Price Chopper has a strong relationship with Sunoco, and Stop & Shop works with Shell stations, but Big Y works with a variety of companies. Kimball said Big Y’s many relationships work for both Big Y and the oil companies.
“We help drive customers to their stations,” Kimball said. “They’re out there seeing some of their competitors partnering up with supermarkets, so they have an interest in having a relationship with a supermarket.”
With more than 200 stores and 60-plus of its own gas stations in New England, Stop & Shop was an early adopter with a straightforward approach: for every $100 spent, customers get 10 cents of per gallon of gasoline. If a customer spends $200, they receive 20 cents off per gallon.
The program has proven popular since it was introduced in 2008, said Suzi Robinson, Stop & Shop’s manager of public and community relations.
“It’s about convenience,” Robinson said. “There’s a lot of value for the customers because you’re automatically earning.
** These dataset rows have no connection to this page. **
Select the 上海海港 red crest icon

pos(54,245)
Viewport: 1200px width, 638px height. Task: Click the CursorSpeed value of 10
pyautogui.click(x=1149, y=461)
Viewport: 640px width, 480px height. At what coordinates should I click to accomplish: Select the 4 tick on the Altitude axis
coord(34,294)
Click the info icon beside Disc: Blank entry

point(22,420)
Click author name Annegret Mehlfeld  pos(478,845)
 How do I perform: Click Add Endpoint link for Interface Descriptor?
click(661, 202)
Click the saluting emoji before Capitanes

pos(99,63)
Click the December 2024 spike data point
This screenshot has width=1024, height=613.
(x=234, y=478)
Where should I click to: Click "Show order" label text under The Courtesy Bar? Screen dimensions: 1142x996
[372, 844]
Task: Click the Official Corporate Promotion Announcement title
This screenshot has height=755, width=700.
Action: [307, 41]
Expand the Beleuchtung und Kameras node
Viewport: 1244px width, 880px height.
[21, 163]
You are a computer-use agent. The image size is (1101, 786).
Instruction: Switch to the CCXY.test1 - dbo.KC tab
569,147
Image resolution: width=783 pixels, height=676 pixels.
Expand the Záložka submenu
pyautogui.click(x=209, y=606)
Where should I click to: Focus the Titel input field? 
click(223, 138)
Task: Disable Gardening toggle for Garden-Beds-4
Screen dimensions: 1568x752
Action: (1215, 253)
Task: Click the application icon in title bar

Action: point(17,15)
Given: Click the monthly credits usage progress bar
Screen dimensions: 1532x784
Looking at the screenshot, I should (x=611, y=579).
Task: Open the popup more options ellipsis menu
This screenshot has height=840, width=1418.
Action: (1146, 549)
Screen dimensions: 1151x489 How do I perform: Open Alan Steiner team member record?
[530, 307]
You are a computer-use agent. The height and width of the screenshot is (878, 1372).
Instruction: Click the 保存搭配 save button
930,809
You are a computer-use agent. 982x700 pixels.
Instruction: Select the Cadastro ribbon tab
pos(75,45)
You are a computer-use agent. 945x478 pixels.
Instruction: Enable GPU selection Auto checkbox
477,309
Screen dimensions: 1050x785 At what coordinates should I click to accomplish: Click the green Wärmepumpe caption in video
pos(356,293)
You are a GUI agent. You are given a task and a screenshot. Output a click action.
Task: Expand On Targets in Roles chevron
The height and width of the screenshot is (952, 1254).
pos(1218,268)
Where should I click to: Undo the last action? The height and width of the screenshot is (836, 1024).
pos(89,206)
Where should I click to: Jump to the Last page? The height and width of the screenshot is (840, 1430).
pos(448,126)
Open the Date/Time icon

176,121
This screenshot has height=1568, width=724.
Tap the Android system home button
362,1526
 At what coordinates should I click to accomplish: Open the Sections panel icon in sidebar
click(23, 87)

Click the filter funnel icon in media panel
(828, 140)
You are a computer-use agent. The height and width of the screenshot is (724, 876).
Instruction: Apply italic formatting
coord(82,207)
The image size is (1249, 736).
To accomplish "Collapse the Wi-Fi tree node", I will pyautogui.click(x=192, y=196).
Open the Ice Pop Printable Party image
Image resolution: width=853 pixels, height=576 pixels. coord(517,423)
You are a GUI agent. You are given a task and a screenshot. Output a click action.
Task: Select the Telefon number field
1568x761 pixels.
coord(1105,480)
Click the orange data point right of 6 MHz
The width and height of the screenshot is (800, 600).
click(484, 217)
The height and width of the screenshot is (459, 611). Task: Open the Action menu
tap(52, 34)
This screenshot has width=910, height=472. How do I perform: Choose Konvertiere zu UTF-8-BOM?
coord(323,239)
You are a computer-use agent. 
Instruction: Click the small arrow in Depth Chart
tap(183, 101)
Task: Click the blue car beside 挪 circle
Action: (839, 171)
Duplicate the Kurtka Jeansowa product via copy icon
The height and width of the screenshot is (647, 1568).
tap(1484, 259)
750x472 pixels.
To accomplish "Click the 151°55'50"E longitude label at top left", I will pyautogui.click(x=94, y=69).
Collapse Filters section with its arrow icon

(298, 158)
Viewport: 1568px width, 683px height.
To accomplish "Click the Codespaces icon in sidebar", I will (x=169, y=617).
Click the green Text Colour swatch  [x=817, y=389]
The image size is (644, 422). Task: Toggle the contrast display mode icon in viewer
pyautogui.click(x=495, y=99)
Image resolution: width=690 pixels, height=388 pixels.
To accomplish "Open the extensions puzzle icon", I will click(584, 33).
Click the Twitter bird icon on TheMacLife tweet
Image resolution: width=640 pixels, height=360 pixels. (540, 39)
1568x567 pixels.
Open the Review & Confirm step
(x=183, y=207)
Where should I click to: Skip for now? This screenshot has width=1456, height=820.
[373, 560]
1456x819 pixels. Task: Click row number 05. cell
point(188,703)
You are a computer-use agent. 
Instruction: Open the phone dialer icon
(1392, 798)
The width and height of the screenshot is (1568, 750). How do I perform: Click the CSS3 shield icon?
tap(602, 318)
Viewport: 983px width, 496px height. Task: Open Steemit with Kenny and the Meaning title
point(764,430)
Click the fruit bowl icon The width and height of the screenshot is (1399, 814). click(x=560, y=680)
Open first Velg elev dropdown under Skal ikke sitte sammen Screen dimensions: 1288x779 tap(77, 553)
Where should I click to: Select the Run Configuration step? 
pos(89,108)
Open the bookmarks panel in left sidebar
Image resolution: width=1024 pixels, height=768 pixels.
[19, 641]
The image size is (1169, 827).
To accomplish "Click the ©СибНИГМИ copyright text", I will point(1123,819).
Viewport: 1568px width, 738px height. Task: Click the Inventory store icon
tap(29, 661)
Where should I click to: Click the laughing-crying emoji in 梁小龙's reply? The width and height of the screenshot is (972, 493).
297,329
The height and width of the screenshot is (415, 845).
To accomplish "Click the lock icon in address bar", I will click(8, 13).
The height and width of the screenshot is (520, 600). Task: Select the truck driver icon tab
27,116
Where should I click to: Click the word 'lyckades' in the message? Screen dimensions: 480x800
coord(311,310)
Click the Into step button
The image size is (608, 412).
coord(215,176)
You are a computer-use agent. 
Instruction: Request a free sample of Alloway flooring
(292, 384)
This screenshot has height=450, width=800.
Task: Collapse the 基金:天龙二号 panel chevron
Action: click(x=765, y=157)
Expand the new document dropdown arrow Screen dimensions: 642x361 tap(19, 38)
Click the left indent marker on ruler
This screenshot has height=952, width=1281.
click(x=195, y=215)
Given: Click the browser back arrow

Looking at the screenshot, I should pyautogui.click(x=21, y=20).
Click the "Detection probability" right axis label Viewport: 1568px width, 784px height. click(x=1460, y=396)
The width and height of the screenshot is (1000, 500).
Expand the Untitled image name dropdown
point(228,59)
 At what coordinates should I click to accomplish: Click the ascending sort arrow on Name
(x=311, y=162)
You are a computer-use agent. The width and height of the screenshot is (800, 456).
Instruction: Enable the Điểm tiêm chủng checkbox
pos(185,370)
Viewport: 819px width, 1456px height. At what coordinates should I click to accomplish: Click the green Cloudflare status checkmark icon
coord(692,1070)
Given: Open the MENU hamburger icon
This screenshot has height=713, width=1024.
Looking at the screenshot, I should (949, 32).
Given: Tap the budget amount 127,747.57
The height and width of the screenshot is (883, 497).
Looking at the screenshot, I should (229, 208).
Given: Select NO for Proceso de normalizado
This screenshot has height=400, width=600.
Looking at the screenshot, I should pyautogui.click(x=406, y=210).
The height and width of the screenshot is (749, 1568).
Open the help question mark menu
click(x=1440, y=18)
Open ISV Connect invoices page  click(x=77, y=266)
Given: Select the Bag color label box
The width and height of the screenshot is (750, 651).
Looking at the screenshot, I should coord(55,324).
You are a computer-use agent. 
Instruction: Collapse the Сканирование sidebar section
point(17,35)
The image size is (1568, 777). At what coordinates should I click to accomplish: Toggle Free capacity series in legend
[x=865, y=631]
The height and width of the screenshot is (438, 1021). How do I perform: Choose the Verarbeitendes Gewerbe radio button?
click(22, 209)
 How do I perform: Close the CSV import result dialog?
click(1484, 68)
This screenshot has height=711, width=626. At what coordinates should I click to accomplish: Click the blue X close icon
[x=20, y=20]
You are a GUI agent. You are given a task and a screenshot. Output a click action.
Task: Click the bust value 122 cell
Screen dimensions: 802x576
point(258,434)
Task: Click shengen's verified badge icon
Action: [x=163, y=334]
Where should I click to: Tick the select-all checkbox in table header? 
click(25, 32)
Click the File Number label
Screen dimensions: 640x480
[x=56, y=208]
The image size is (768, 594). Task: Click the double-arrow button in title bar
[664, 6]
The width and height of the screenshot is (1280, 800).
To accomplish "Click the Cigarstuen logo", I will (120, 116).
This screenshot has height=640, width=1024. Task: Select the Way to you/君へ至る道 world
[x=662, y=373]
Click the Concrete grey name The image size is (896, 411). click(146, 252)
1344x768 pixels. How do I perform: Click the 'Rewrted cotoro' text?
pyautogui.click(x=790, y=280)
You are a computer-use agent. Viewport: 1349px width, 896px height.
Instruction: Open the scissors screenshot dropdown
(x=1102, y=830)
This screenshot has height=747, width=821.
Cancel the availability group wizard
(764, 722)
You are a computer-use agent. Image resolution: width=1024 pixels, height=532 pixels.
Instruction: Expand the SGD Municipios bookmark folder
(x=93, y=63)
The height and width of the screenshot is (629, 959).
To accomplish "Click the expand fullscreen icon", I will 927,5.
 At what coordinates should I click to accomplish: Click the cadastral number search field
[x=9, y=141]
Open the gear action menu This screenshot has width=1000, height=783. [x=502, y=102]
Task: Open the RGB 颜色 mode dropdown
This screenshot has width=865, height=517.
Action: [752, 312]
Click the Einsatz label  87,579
People are grocery shopping and gassing up all the time — that’s why it makes so much sense to have gas stations right near our stores as well.”
Stop & Shop has increased the options for saving by adding about 600 Shell stations to the program, as well as promoting special products in its stores each week that award extra points.
Price Chopper’s AdvantEdge card works in a similar fashion, with customers earning gas discounts each time they buy groceries.
Mona Golub, Price Chopper vice president of public relations and consumer and market services, said the AdvantEdge card lets customers accumulate points, and offers a longer period before points expire.
“The fact that the Price Chopper program includes not only groceries and flowers and prescriptions but gift cards has been a huge advantage for us,” Golub said. “So, if you spend $100 on a Home Depot gift card, you’re earning 20 cents off a gallon with your fuel AdvantEdge rewards.”
In addition to its own gas stations, Price Chopper’s 127 stores are linked up with some 400 participating gas stations, primarily Sunoco, throughout the region.
Golub said a quarter of a million Price Chopper shoppers enjoy their fuel rewards every week, saving upwards of $8 on a 13.5-gallon fill-up.
“The fact that (food and gas) are on the top of the consumer list of products wanted and needed, and being able to offer savings on both of them at the same time is a dynamic combination that we found truly resonates with consumers,” she said.
Irving Oil is also jumping into the loyalty game, having just launched its own Rewards program at 18 participating Connecticut locations. Irving’s card rewards customers with 10 cents off per gallon for every $200 in fuel purchased.
“Consumers really expect value, and they deserve to be rewarded for their loyalty,” said Irving Oil spokesman E.J. Powers. “Our program couldn’t be any easier.”
While Irving works to make a name for itself in Connecticut, Powers said the company is planning to roll out a social media component soon, promoting a contest that will reward winners with free gas for a year.
David Tomczyk, assistant professor of entrepreneurship at Quinnipiac University in Hamden, said these programs can be quite beneficial to retailers.
“If they get people to focus on the benefits, like the coins, people will think, ‘Every time I go shopping, I get more coins,’” Tomczyk said. “They will want to shop more often because they want to get more coins.”
Retailers offering special bonuses for the purchase of certain products are also taking advantage of the system.
“At the grocery store you may get a discount on cleaning supplies, and those give you money back at the gas station,” he said. “Or, at the gas station, you buy a gallon of milk and you get a discount at the grocery store. It creates an ongoing cycle, and they can bounce people back and forth between the two locations.”
Tomczyk said letting people examine their rewards in a simple way works well.
“Simplicity sells,” he said. “In some programs, you get discounts when you buy so much, but that’s very hard for people to see the benefits. But, if at the end of my purchase, I can see what I saved on my receipt, I can say, ‘Wow’. If I don’t see that at the end of my purchase, I move on to the next place.”